Nevada ranked highest for annual price appreciation in March, with a 20.96 percent rise. The District of Columbia (19.78 percent) ranked second, followed by California (15.78 percent), Arizona (14.72 percent), and Florida (10.65 percent).
Among the nine Census divisions, FHFA noted “substantive decelerations” in prices over the past year in the two divisions that posted the greatest price gains over the previous year.
In the Pacific division, prices increased 12.4 percent over the year in March after posting a 15.8 percent gain over the year in March 2013.
In the Mountain division, prices increased 9.8 percent over the year in March, down from a 14 percent gain a year earlier.
The smallest price gain was recorded in the Middle Atlantic division, where prices rose 2 percent. This price gain matches that of a year ago.

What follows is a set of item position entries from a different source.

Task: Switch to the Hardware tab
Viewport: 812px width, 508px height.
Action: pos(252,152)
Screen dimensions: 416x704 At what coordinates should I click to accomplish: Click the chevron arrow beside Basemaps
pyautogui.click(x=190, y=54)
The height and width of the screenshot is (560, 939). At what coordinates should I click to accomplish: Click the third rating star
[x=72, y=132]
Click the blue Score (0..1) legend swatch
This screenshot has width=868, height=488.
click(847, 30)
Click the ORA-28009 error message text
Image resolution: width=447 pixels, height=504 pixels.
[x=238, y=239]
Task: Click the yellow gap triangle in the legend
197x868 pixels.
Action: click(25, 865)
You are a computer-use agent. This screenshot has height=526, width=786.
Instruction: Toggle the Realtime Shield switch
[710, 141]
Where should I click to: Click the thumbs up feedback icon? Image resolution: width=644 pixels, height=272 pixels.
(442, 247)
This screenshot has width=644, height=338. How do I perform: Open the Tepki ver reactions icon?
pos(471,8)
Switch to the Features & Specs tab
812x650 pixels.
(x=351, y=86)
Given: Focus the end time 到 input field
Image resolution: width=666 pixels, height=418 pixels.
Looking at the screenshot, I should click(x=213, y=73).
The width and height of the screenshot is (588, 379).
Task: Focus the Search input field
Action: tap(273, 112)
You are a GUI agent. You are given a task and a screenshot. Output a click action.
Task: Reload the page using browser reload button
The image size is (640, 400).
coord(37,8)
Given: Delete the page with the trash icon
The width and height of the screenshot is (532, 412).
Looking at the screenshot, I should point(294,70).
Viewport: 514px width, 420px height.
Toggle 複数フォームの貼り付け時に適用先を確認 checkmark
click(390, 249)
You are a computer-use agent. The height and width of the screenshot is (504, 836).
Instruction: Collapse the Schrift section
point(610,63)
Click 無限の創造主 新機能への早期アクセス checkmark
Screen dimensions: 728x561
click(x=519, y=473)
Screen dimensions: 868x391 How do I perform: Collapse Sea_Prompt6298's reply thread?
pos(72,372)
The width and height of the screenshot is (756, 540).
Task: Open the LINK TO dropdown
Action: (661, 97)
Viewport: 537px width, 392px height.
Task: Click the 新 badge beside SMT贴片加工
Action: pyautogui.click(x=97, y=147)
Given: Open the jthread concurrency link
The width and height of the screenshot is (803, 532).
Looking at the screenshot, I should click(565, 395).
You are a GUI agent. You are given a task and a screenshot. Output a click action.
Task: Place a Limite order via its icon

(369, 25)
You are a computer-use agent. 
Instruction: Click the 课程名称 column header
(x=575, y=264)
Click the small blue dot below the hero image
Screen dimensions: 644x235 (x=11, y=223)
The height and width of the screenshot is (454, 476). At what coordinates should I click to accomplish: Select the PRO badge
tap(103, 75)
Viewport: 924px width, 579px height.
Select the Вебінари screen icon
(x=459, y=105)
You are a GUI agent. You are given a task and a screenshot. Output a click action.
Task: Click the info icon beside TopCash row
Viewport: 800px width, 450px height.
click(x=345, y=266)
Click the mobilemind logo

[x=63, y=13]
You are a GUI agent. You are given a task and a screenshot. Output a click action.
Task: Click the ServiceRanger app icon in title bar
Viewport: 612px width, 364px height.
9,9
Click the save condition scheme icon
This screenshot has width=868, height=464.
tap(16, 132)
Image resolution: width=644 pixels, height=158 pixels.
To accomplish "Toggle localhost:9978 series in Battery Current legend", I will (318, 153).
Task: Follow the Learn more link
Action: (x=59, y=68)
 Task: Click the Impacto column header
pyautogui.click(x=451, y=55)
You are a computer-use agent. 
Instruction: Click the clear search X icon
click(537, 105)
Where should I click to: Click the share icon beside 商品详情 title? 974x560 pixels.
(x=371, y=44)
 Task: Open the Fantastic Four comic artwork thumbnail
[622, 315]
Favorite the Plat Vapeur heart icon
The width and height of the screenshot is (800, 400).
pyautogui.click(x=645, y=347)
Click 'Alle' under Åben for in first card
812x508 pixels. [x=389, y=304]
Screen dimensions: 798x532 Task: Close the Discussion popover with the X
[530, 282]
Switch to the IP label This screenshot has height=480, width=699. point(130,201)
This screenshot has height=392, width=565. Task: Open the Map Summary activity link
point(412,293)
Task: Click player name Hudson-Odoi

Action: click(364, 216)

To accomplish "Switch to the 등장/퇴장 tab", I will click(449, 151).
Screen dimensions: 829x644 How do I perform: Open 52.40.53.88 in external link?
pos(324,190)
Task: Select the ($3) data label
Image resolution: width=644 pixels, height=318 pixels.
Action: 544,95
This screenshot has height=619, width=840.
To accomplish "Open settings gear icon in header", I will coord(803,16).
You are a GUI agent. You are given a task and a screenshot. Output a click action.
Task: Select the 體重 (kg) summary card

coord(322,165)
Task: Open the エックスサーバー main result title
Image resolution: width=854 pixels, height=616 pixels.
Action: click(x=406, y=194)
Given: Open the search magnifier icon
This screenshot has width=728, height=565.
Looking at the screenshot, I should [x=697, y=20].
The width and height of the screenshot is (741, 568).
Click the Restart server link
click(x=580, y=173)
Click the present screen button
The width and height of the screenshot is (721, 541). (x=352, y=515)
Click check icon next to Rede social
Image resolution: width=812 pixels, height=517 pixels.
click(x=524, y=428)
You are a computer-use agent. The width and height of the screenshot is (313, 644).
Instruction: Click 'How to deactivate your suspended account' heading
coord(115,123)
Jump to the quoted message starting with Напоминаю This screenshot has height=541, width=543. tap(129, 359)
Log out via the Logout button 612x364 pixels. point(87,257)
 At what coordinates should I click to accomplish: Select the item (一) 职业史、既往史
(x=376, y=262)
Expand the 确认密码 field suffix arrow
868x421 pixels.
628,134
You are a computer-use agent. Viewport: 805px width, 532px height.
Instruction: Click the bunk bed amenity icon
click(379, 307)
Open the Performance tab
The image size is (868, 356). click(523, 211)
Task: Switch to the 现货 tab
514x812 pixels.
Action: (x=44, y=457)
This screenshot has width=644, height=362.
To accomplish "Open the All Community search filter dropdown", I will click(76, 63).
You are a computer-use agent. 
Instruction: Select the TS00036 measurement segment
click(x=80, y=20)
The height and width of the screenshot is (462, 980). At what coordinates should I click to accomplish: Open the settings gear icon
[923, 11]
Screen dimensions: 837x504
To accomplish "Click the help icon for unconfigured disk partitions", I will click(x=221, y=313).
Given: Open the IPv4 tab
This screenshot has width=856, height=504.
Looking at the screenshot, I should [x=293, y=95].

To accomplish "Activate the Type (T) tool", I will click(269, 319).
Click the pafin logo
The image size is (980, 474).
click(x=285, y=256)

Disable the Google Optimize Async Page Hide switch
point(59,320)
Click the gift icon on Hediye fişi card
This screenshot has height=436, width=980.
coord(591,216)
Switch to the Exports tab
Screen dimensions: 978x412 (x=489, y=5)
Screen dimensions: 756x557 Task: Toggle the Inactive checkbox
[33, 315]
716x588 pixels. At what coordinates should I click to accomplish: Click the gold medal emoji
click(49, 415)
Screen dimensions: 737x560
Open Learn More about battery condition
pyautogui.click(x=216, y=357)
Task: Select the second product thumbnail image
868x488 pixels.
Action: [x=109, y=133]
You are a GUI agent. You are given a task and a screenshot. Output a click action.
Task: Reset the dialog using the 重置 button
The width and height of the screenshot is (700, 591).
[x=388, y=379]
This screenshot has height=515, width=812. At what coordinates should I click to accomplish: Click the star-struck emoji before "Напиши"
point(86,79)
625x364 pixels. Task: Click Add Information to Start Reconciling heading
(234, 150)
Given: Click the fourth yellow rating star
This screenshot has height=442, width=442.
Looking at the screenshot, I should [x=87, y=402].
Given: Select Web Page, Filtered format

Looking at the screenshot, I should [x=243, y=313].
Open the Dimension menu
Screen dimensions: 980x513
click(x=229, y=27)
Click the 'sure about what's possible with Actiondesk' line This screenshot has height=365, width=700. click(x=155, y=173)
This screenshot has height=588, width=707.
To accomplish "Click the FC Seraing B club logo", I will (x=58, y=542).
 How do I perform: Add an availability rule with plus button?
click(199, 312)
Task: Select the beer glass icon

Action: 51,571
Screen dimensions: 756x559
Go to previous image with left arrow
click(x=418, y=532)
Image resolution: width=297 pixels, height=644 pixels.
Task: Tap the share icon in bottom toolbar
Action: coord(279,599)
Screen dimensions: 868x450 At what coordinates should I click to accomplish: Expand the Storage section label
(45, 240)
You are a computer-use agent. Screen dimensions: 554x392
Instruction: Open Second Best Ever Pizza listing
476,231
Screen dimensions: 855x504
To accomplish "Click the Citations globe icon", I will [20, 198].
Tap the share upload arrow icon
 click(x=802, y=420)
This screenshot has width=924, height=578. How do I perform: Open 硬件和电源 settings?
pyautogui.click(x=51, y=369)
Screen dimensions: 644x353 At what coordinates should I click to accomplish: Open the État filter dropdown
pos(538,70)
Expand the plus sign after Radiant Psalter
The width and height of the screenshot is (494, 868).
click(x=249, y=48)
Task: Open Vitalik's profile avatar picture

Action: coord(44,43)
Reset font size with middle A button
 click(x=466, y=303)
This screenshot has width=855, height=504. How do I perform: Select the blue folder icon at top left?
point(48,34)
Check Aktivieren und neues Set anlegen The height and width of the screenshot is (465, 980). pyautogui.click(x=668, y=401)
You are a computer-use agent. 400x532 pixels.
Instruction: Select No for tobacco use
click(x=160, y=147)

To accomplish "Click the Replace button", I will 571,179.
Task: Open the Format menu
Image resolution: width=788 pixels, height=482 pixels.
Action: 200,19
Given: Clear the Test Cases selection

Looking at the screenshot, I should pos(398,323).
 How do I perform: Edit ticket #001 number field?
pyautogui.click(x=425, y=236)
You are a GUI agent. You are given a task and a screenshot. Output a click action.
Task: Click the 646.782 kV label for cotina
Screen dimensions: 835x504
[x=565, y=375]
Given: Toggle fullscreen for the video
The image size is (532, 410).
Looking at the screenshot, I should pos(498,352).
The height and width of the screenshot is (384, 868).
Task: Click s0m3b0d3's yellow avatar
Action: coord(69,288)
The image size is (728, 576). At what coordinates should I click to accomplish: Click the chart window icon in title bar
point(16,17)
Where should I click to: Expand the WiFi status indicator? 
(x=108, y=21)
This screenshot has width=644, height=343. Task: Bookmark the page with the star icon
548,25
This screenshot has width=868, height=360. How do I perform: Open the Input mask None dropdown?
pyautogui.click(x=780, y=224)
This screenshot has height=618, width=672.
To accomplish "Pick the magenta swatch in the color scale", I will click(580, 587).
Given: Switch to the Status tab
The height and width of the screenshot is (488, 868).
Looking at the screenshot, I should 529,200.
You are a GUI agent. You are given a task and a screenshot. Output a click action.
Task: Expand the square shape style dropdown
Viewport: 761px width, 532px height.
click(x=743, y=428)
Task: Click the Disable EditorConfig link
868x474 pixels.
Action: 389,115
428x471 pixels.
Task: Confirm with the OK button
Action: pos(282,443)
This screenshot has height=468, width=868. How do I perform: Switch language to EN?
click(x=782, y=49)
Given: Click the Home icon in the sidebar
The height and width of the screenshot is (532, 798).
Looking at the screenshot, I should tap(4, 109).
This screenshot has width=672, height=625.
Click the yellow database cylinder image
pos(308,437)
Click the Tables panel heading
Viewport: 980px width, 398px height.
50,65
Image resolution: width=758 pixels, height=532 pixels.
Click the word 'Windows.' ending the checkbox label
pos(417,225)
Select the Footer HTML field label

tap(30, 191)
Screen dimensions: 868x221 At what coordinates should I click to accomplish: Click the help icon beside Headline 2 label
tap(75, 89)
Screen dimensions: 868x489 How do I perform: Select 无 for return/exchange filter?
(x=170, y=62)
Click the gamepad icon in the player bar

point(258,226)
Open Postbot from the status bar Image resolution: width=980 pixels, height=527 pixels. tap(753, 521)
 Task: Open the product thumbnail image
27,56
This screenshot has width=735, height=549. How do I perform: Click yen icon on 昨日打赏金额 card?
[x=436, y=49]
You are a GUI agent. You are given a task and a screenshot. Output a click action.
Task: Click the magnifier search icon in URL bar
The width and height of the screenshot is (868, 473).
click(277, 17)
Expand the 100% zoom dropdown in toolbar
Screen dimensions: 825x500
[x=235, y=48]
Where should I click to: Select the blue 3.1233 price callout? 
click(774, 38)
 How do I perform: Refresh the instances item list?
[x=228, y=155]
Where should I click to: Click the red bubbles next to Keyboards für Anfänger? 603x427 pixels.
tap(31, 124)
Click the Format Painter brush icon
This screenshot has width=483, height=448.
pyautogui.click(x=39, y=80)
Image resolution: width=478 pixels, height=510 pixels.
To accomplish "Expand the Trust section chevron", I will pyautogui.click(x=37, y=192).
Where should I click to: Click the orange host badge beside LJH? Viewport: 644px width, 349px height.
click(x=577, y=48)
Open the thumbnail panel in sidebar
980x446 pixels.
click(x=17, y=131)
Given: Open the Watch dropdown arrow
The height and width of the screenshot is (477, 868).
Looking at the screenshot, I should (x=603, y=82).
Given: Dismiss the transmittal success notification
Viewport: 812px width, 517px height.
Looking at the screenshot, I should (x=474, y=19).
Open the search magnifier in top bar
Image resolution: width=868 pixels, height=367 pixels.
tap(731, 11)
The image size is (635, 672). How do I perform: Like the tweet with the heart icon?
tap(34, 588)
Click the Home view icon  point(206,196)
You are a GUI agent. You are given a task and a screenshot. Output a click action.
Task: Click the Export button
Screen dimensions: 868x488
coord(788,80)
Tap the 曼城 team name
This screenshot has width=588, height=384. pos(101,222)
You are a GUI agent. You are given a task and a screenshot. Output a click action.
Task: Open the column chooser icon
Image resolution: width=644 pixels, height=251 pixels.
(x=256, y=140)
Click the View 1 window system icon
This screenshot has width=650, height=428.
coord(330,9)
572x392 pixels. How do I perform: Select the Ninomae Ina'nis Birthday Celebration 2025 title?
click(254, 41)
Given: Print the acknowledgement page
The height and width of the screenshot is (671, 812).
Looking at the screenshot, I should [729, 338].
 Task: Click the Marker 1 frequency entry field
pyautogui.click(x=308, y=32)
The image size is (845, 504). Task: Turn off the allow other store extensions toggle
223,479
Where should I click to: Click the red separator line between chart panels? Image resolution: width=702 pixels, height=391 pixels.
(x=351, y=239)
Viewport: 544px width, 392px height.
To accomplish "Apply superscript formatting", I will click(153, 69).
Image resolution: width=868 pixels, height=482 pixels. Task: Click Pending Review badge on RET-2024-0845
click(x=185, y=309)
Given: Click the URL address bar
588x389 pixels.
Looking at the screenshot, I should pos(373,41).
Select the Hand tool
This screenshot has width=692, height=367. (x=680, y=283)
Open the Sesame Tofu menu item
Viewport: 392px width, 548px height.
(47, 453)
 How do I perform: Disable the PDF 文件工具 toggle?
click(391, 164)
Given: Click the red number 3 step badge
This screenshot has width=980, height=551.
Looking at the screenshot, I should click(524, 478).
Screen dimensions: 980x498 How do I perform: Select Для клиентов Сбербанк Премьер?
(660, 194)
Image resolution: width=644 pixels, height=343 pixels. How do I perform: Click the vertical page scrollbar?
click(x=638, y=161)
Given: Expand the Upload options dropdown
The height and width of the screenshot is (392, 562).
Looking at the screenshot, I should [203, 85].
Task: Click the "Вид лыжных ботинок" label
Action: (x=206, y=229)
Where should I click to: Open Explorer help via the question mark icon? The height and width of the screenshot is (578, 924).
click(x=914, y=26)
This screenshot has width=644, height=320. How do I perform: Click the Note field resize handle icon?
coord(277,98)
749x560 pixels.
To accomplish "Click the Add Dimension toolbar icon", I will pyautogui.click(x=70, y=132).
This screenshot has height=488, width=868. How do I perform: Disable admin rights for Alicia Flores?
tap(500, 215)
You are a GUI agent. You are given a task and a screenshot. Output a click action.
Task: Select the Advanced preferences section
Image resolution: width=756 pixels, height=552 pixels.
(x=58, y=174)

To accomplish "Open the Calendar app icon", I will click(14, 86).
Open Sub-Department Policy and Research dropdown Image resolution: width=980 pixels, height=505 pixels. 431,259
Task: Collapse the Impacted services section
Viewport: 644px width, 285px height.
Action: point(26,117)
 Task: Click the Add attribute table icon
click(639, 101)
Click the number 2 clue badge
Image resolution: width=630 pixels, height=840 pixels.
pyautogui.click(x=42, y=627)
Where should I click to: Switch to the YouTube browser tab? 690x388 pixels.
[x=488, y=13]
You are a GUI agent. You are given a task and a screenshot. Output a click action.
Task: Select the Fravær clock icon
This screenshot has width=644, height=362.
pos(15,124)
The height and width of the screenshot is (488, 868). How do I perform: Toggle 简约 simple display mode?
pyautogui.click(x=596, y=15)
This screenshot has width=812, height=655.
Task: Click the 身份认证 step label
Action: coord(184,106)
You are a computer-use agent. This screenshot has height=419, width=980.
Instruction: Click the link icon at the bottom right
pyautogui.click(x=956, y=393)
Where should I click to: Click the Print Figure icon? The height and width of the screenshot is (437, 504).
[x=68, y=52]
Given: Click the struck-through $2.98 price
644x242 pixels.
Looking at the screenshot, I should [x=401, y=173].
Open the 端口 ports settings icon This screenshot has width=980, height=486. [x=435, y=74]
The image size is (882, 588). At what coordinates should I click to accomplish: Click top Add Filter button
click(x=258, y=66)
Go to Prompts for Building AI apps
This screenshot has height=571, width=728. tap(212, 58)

No division posted a decline in prices over the year in March.
Of the 100 largest metropolitan areas, the Charleston metro posted the greatest price gain compared to last year’s first quarter: 10.7 percent.
The lowest price increase took place in the New Orleans metro area, where prices declined 2.6 percent over the year.
FHFA also tracks “distress-free” home prices in 12 large metros, which excludes sales of bank-owned properties and short sales. In nine of the 12, the distress-free index reported lower price appreciation than the traditional purchase-only indexes.
The agency’s index came out the same day as the Case-Shiller Home Price Indices, which showed prices up 12.4 percent in 20 of the nation’s biggest markets—a slight cut from a 12.9 percent increase recorded in February.